(What is needed) Copy out the lines below that hold the word "agent".

(Dataset records)
◆ ◆ ◆ ◆
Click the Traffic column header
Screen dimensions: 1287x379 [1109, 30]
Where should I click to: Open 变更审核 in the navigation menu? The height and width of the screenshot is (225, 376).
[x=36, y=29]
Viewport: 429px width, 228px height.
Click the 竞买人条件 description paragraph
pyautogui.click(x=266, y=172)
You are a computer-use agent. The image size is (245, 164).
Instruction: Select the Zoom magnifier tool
◆ ◆ ◆ ◆
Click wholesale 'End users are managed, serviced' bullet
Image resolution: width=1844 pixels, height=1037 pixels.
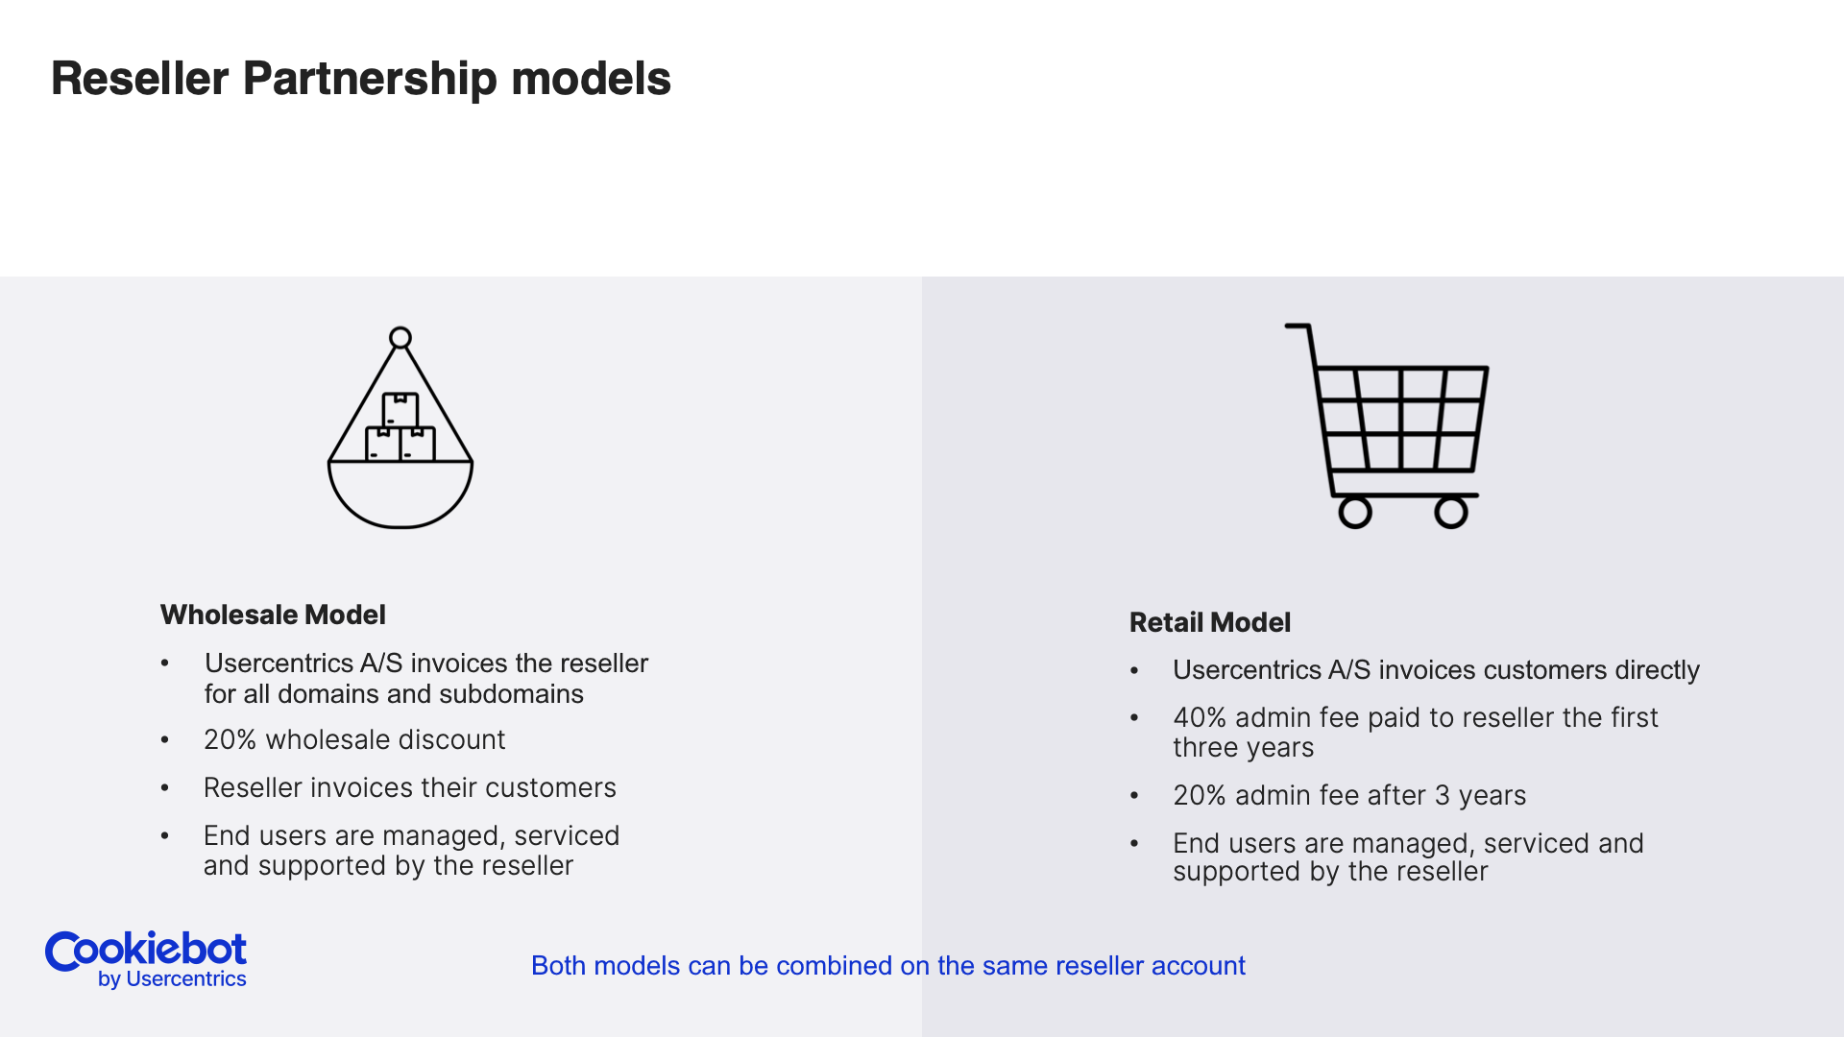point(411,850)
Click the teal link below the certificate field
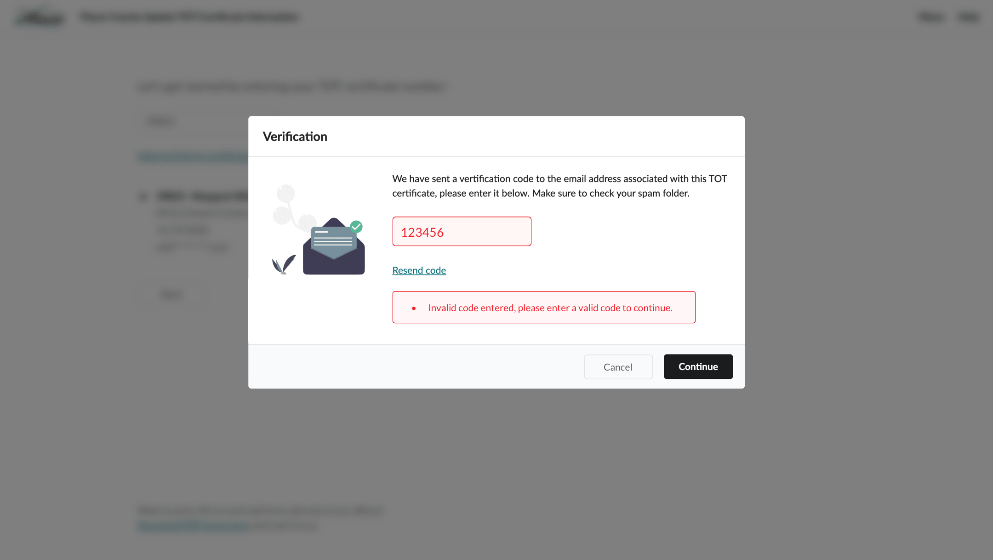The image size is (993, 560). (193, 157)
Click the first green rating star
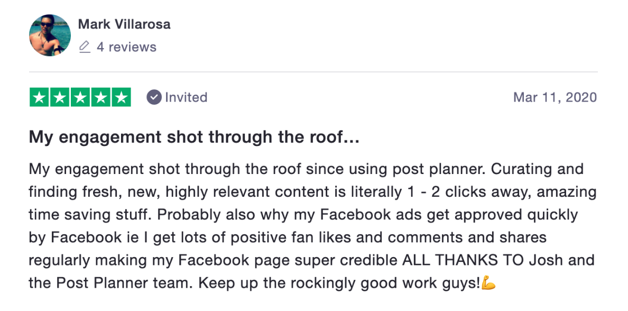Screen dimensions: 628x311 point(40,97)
◆ ◆ ◆ ◆
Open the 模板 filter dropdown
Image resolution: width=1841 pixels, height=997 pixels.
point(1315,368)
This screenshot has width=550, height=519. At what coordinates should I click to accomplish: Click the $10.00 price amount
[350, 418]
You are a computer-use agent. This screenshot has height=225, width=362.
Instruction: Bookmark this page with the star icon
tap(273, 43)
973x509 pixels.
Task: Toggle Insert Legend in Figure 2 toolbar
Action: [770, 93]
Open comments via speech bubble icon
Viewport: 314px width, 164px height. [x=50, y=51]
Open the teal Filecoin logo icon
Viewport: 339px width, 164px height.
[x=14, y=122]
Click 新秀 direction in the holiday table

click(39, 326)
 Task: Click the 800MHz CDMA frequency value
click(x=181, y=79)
◆ ◆ ◆ ◆
(Exercise response)
You are a computer-use agent. The image size is (245, 164).
You are a computer-use agent. This screenshot has height=225, width=362.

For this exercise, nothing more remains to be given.